I think that a case can be made for any of the acts containing drama.  The first act with the accusations being flung around at its end is extremely dramatic as it sets everything in the drama in motion.  The second act's drama lies in the tension between Elizabeth and John, and her arrest, with Hale being both helper and agent of resistance.  The final act is powerful in Proctor's evolution before the audience's eyes. This play contains drama everywhere.
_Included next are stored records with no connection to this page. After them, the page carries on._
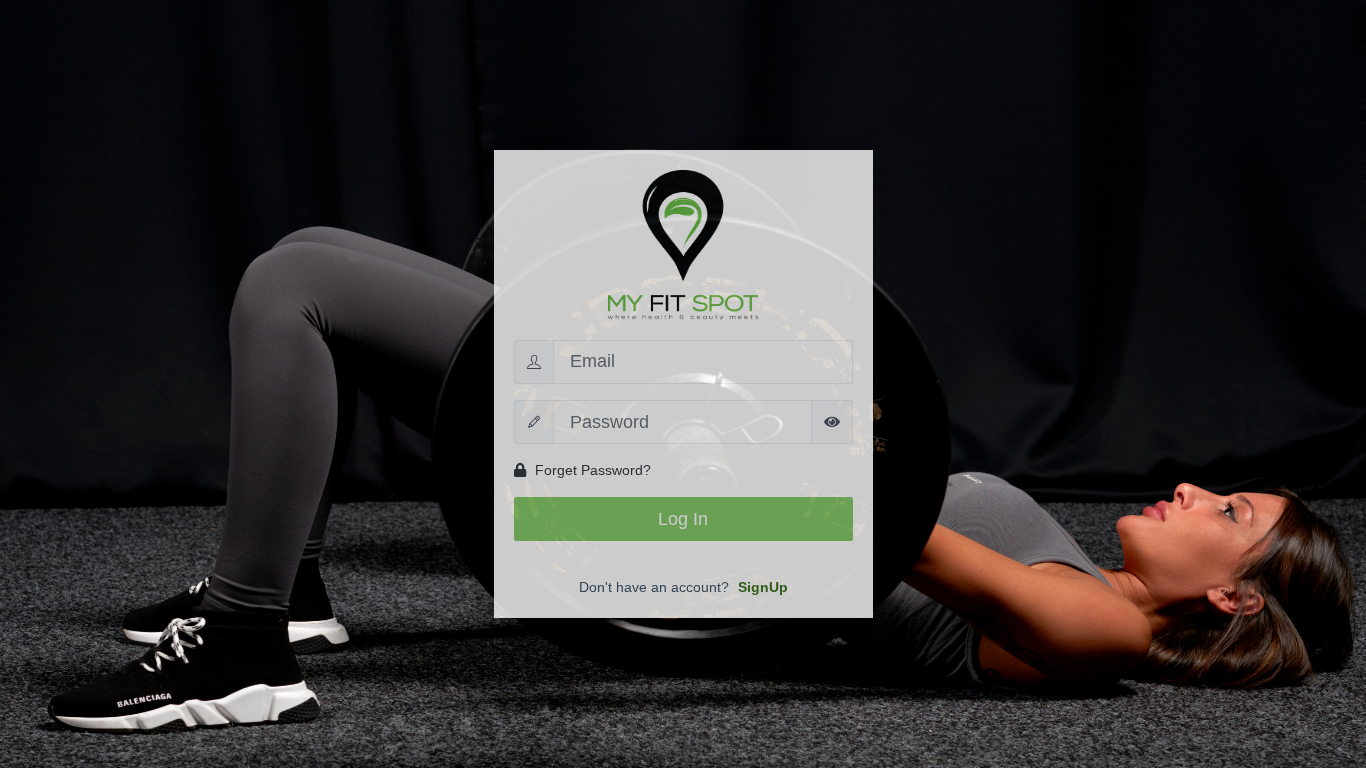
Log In (683, 519)
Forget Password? (591, 470)
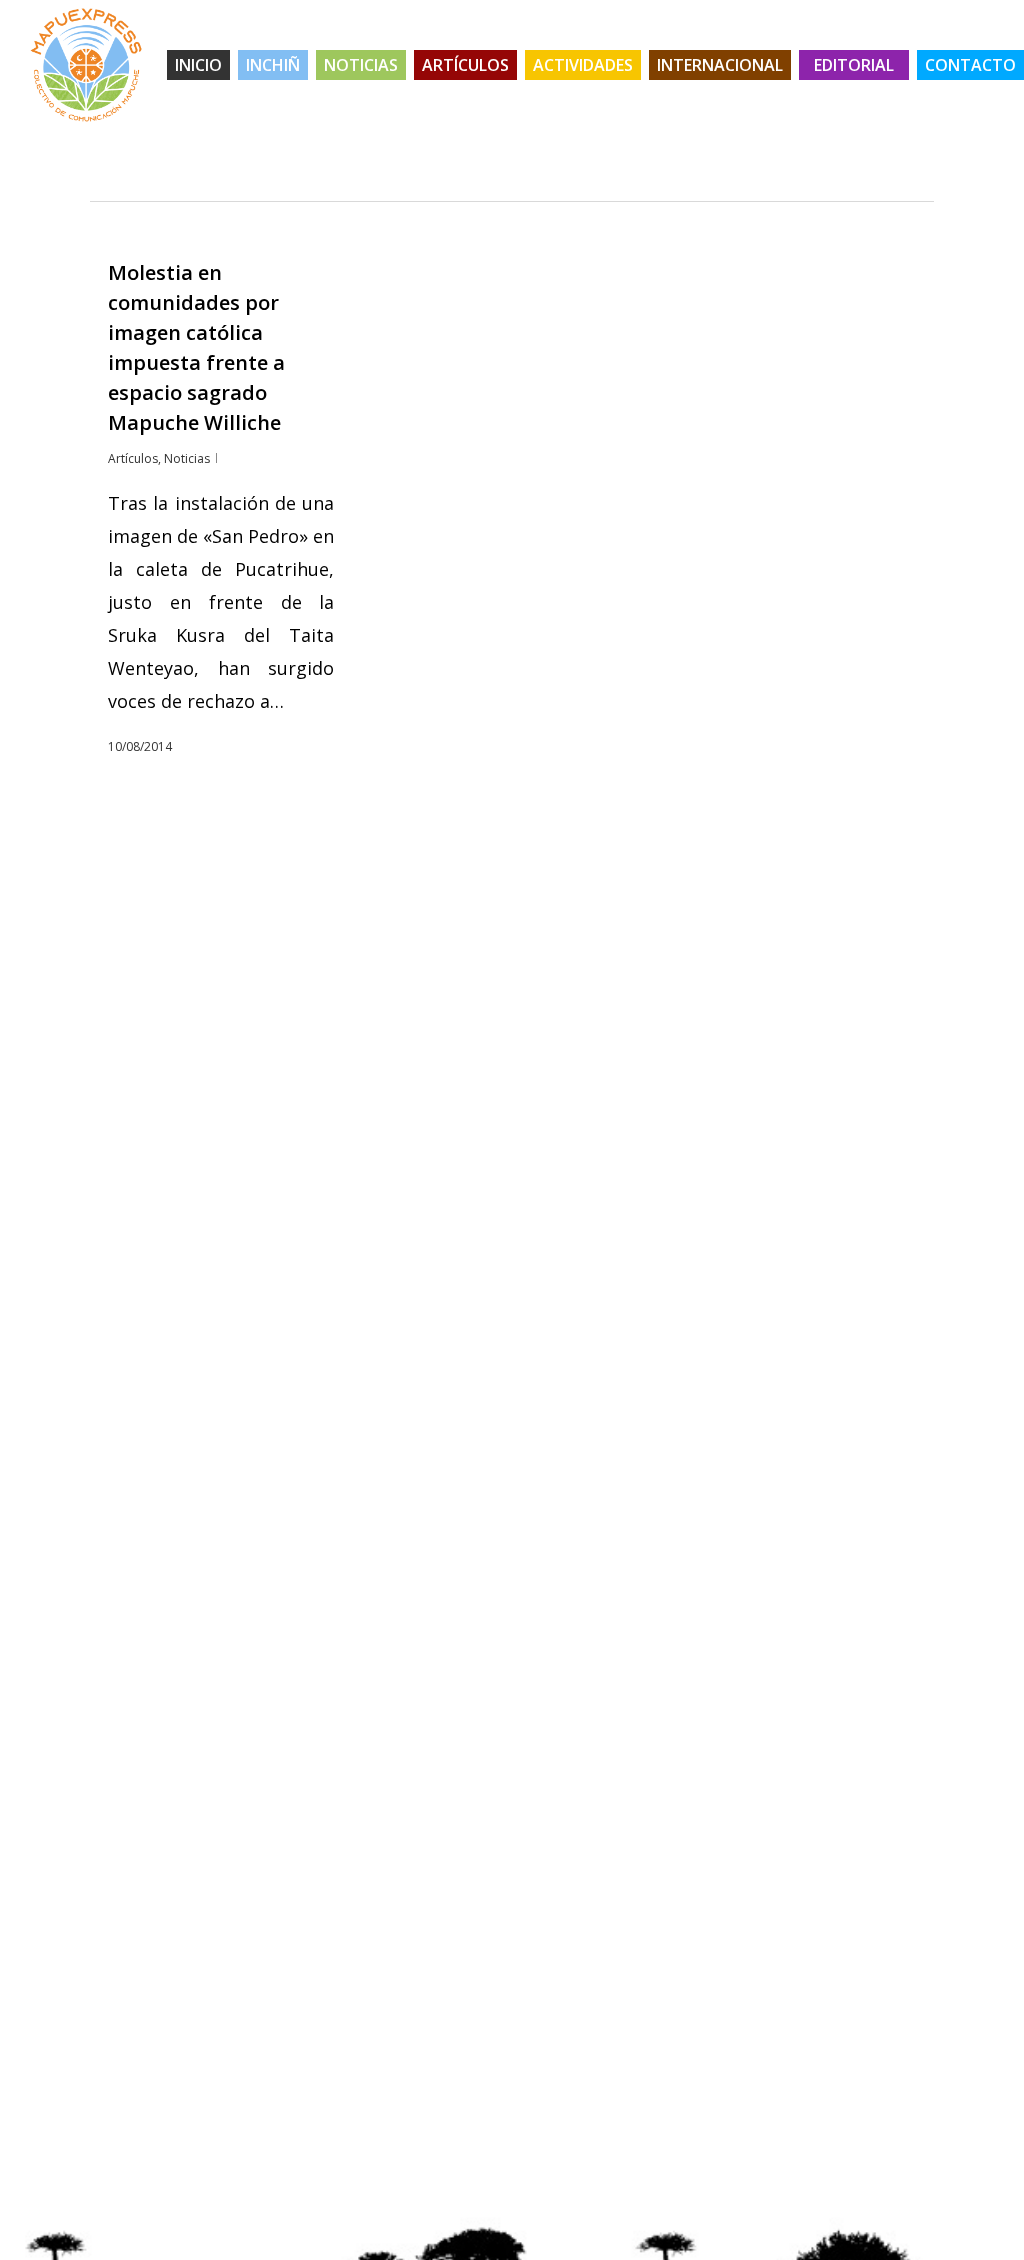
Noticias (187, 458)
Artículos (133, 458)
I think that the primary reason why Act III can be seen as the most dramatic is because it represents the "showdown."  In all such moments where there is a showdown of sorts between protagonist and antagonist, drama is present.  Act II closes with Proctor screaming about how everyone is "naked" in the "icy winds" of judgment and how if Abigail is going to pursue her accusations, he will proceed to expose her as a fraud, even if that means he will suffer as a result.  It also ends with Mary Warren weeping that she "cannot" face Abigail and accuse her.  It is within this framework where the reader recognizes that one way or another, this drama will unfold.  In Act III, the tension rises also because of the configuration of how the courtroom operates.  Danforth and Herrick are convinced in the authenticity of the court procedures and in what they do.  Along with the accusations and the defense lobbied by their loved ones, this adds to the tension.
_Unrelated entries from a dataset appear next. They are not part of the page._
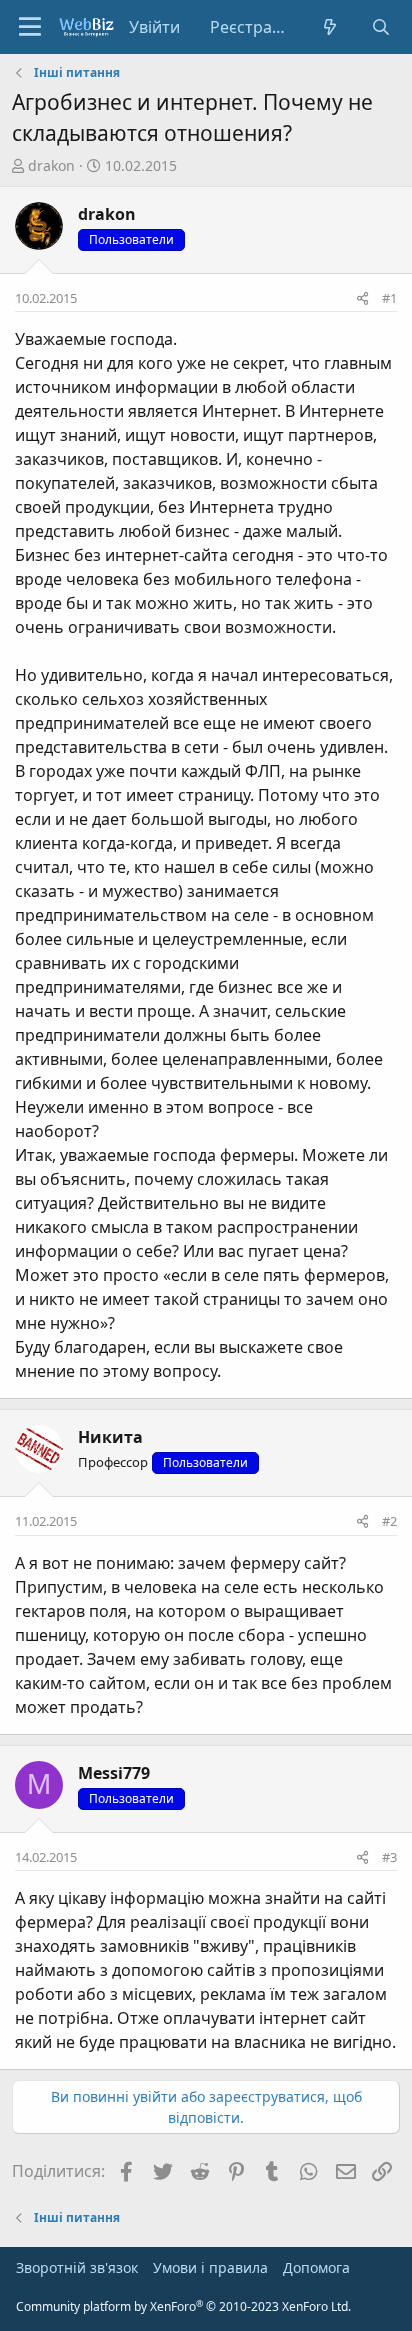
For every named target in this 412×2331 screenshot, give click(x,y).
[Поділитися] (362, 299)
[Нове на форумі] (330, 27)
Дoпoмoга (316, 2267)
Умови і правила (210, 2267)
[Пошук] (380, 27)
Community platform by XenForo (183, 2306)
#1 (389, 298)
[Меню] (30, 27)
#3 (389, 1857)
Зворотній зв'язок (77, 2267)
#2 (389, 1521)
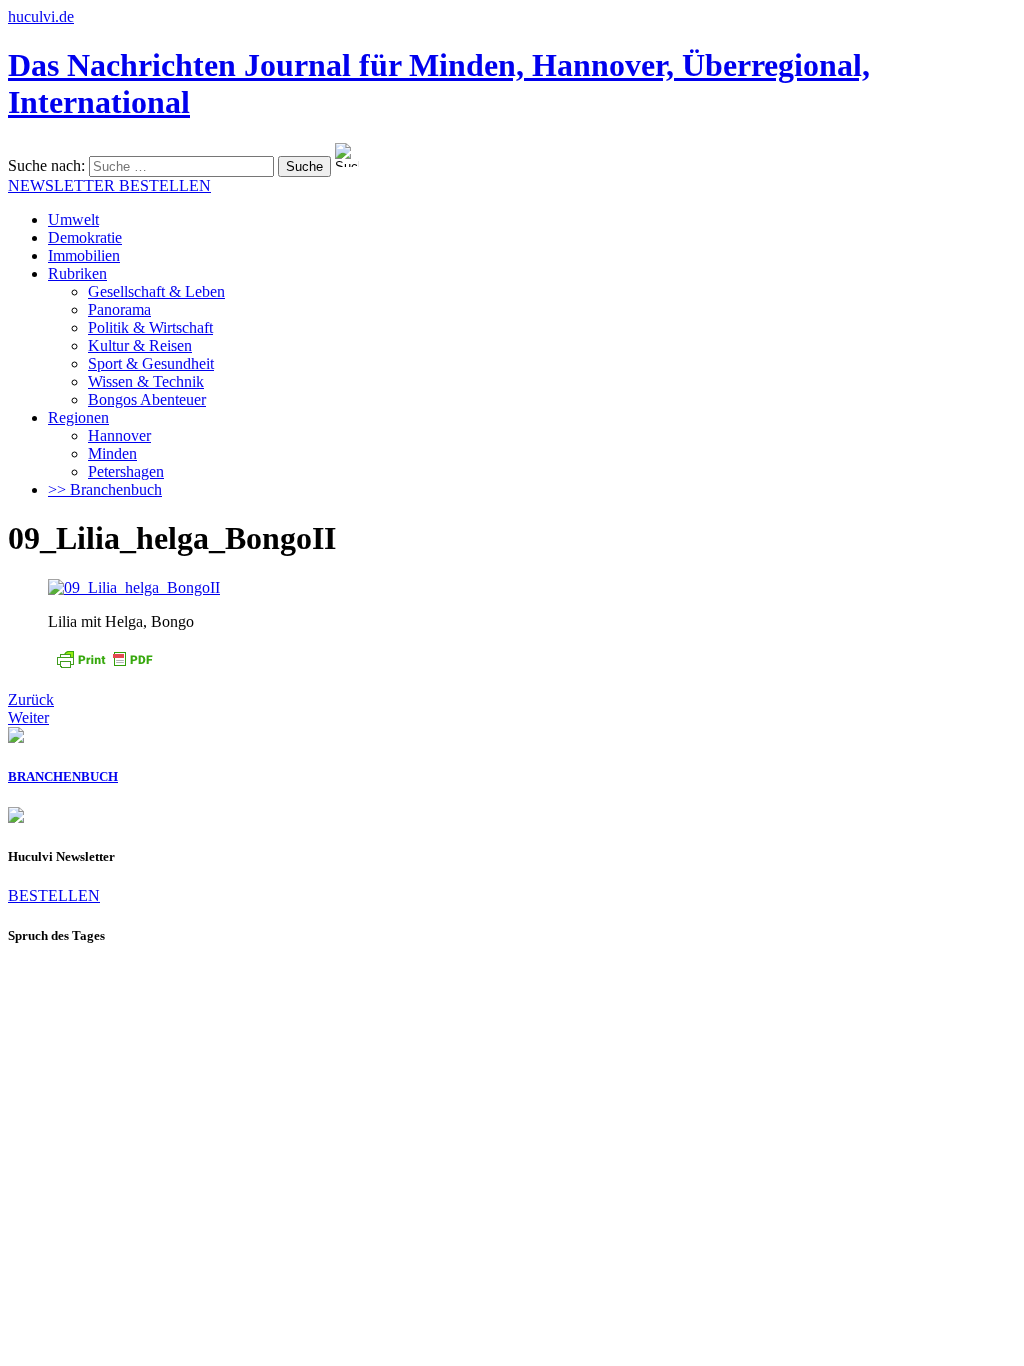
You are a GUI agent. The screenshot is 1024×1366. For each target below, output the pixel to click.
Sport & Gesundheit (151, 363)
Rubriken (77, 273)
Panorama (119, 309)
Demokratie (85, 237)
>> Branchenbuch (105, 489)
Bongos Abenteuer (147, 399)
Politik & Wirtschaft (150, 327)
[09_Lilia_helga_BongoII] (134, 587)
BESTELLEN (54, 895)
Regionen (78, 417)
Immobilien (84, 255)
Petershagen (126, 471)
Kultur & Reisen (140, 345)
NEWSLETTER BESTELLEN (109, 185)
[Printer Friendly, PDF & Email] (104, 665)
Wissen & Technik (146, 381)
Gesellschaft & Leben (156, 291)
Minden (112, 453)
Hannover (119, 435)
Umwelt (73, 219)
The idea that those who are brought in front of the courtroom must follow court procedure in order to clear their names helps to add drama.  Those accused must disavow that they were ever witches, confess their love for accepted religion, and then, in order to prove their faith, accuse others for crimes they may or may not have committed.  It is not merely good enough to declare innocence in such a setting.  One must declare, repent, convert, and then accuse in one setting.  This, in its own configuration, is dramatic because it involves so much in terms of conflict.  Giles Corey is thrown in jail because of his refusal to follow such a code.  Francis Nurse sees the 91 people whose names he sought in defense of his wife and Proctor's wife all become suspects.  Proctor himself cannot bring himself to admit that Parris is a religious man, nor can he stand to see Abigail and her crew tear down Mary.  His intense reactions to her testimony in this legal setting only add to this drama.

This, of course, bring the height of the drama to the forefront in Abigail Williams.  Interestingly enough, she does not appear much in the play, but she is the catalyst for everything in it.  Abigail's presence is dramatic.  When she fakes seeing the devil in the courtroom, mocks Mary, gets the other girls to mock her, and then play innocent, there is drama present.  When she threatens to leave the courtroom and then portray herself as a victim, something that Danforth believes, to an extent, and John derides, calling her a "whore" repeatedly, drama is present.  The moment of intense drama has to come when the triangle of John, Abigail, and Elizabeth is constructed, where the wife can only see the backs of her husband and his lover.  In an instant, she lies to protect the name of her husband, a name that he himself has already sullied in the attempt to bring down Abigail.  In this, there is drama.  With the en of the act, Proctor has declared God to be dead, and there is intensity all around.  That's fairly dramatic.